Difference—bheda—does not admit of logical definition

The Logicians, moreover, are unable to give a definition of such a thing as 'difference.' Difference cannot in the first place be the essential nature (of that which differs); for from that it would follow that on the apprehension of the essential nature of a thing there would at once arise not only the judgment as to that essential nature but also judgments as to its difference from everything else.—But, it may be objected to this, even when the essential nature of a thing is apprehended, the judgment 'this thing is different from other things' depends on the remembrance of its counterentities, and as long as this remembrance does not take place so long the judgment of difference is not formed!—Such reasoning, we reply, is inadmissible. He who maintains that 'difference' is nothing but 'essential nature' has no right to assume a dependence on counterentities since, according to him, essential nature and difference are the same, i.e. nothing but essential nature: the judgment of difference can, on his view, depend on counterentities no more than the judgment of essential nature does. His view really implies that the two words 'the jar' and 'different' (in the judgment 'the jar is different') are synonymous, just as the words 'hasta' and 'kara' are (both of which mean 'hand').

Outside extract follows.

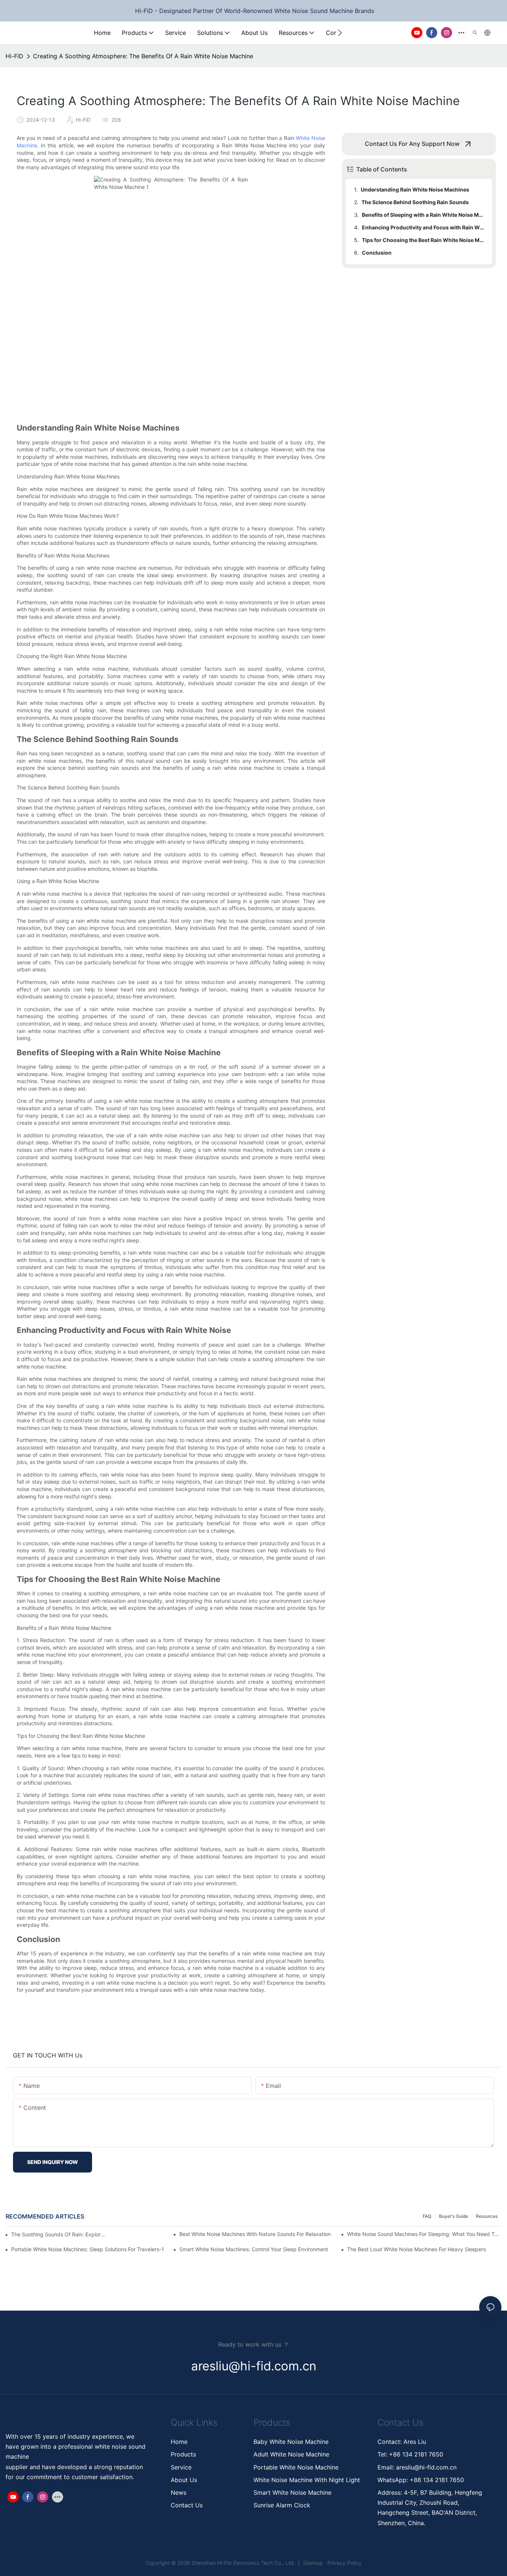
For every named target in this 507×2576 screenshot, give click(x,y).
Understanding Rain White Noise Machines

Nor, in the second place, can 'difference' be held to be an attribute (dharma). For if it were that, we should have to assume that 'difference' possesses difference (i.e. is different) from essential nature; for otherwise it would be the same as the latter. And this latter difference would have to be viewed as an attribute of the first difference, and this would lead us on to a third difference, and so in infinitum. And the view of 'difference' being an attribute would further imply that difference is apprehended on the apprehension of a thing distinguished by attributes such as generic character and so on, and at the same time that the thing thus distinguished is apprehended on the apprehension of difference; and this would constitute a logical seesaw.— 'Difference' thus showing itself incapable of logical definition, we are confirmed in our view that perception reveals mere 'Being' only.

Moreover, it appears that in states of consciousness such as 'Here is a jar,' 'There is a piece of cloth,' 'The jar is perceived,' 'The piece of cloth is perceived,' that which constitutes the things is Being (existence; sattâ) and perception (or 'consciousness'; anubhûti). And we observe that it is pure Being only which persists in all states of cognition: this pure Being alone, therefore, is real. The differences, on the other hand, which do not persist, are unreal. The case is analogous to that of the snake-rope. The rope which persists as a substrate is real, while the non-continuous things (which by wrong imagination are superimposed on the rope) such as a snake, a cleft in the ground, a watercourse, and so on, are unreal.